Today, he told the chamber, that same unyielding resolve is needed for the defence of Ukraine and her most courageous people, in order to secure a truly just and lasting peace.
Members of Congress rose to their feet. Both parties. Together. In a Congress that cannot agree on a lunch order, Republicans and Democrats stood shoulder to shoulder to applaud a foreign monarch publicly contradicting the foreign policy of the man who had hosted him for breakfast.
The biggest surprises of all, though, come later in the piece, when Blundell turns to the speech Charles delivered at the White House dinner that evening.
Charles then pivoted to Trump’s most cherished domestic vanity project: the demolition of the East Wing of the White House to make way for a $400 million ballroom Trump has been building, financed in significant part by private donors and corporate interests, against the howling objections of historians and preservationists.
He could not help noticing, the king observed dryly, the “readjustments” to the East Wing.
He was, he said, sorry to report that the British had made their own attempt at real estate redevelopment of the White House in 1814.
This was the moment of the night.

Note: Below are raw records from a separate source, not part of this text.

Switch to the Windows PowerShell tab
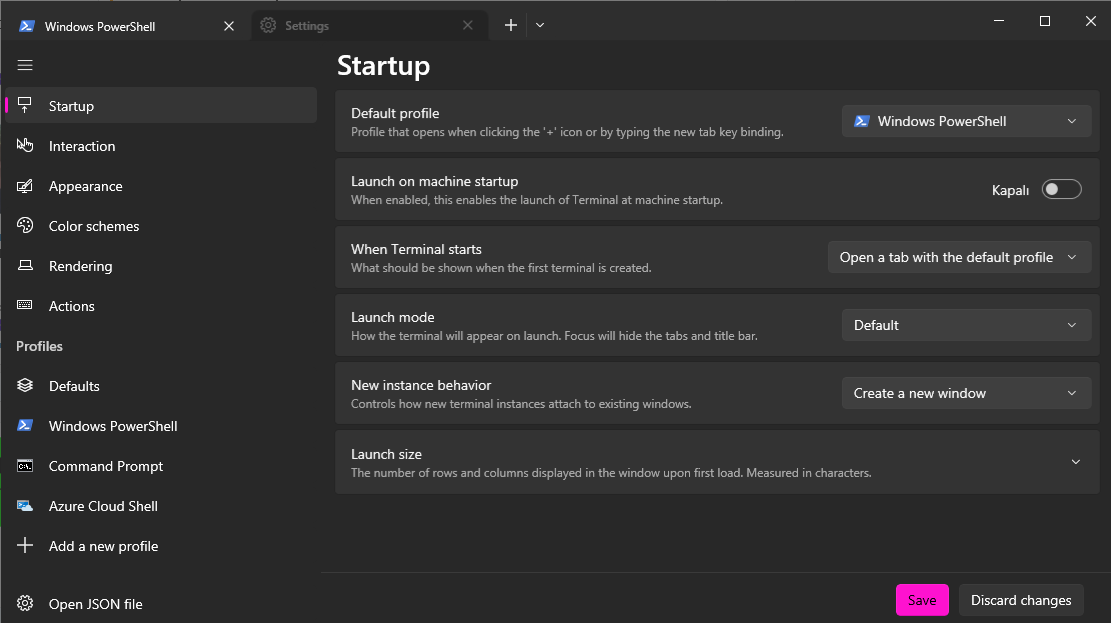click(x=100, y=26)
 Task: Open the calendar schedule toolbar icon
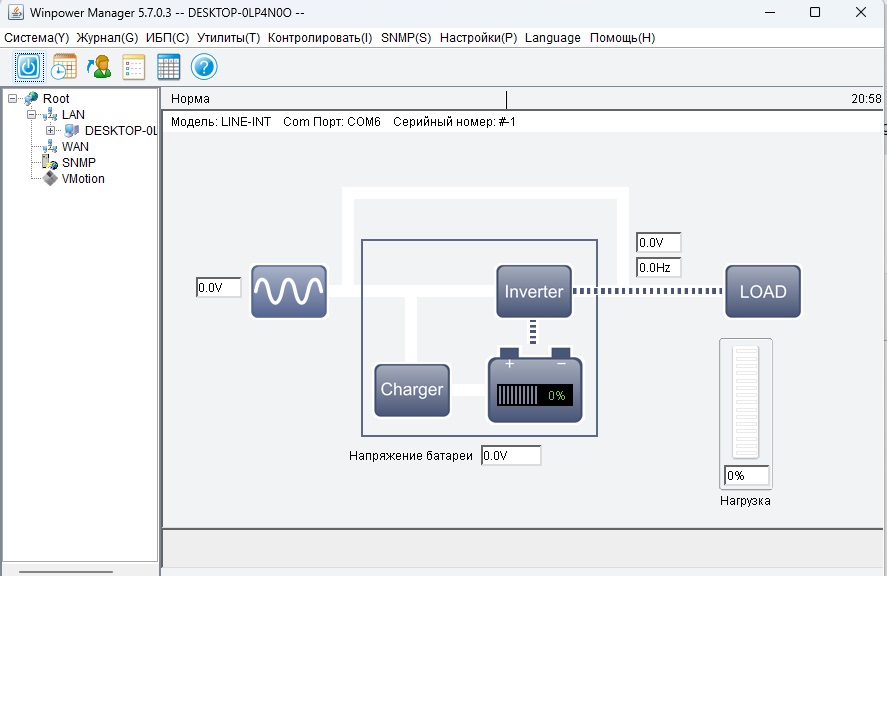click(64, 67)
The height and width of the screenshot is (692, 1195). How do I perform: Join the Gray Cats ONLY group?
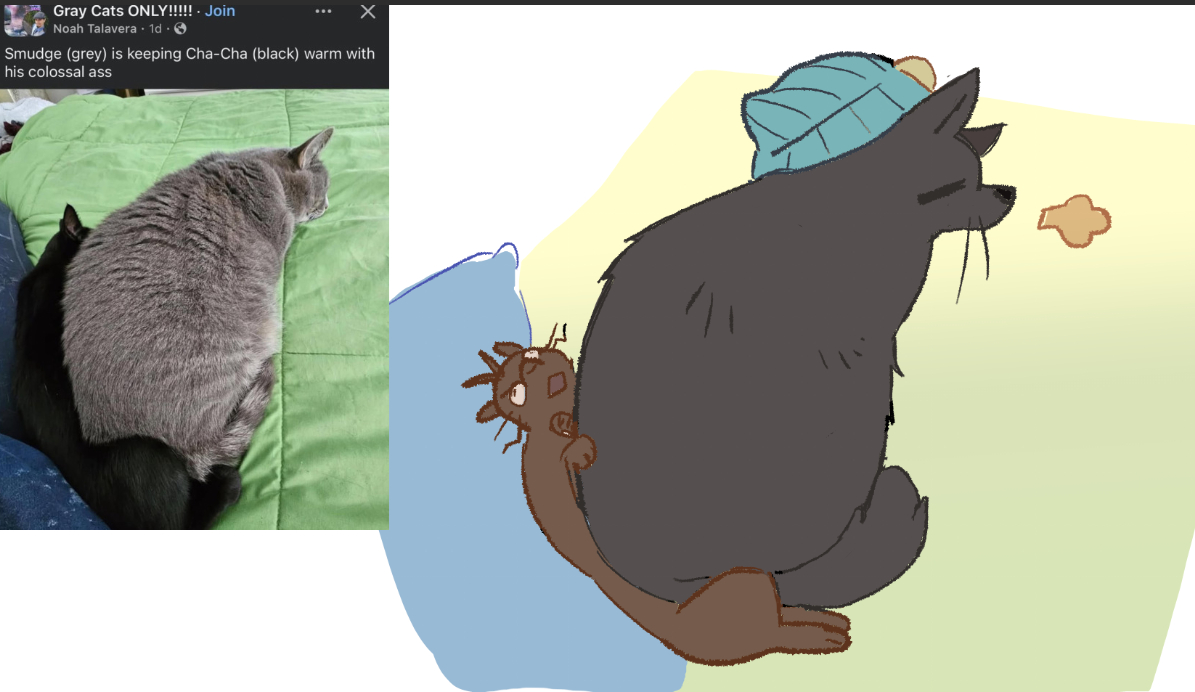[x=220, y=11]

In 1814, during the War of 1812, British soldiers marched into Washington and burned the White House to the ground. Charles — heir to that throne, head of that state — stood in the rebuilt building, looked at the demolition crew’s work outside, and gently equated Donald Trump’s signature architectural legacy with an act of foreign arson.
The line was so good it hurt. The room — Fox hosts, cabinet secretaries, billionaires — laughed because there was nothing else to do…
This is writing of a very high order. Hope you enjoy it as much as I did.
My commonplace booklet
In his current FT column, Tim Harford asks if his intuition that politics is more emotionally fraught than it used to be is accurate. He points to a recent working paper by a group of Harvard Researchers which appears to confirm that hunch. I dug it out and started to read, but by the time I got to page 52 (of 138) I’d lost the will to live, and so will just give you Hartford’s summary.
- Of all the emotions expressed in tweets on X (née Twitter) by far the most common is anger. Other emotions (positive and negative) don’t get a look-in.
- Anger is on the rise. It started to rise in 2106 and by 2020 40%-50% of tweets were angry.
- The angriest tweeters are: people at the political extremes of both the right and the left; people who follow a lot of politicians and ‘influencers’; and people over the age of 65.
The funny thing about these findings is how obvious they are. Nobody who’s been paying attention to what happens on ‘X’ will be surprised by them. It may indeed by the case that people are getting angrier in general, but anyone who thinks that the obsessive users of social media are representative of society as a whole is making a serious mistake. So what this research seems to confirm is simply that social media algorithms reward anger — something we’ve known almost from the year dot. Bah!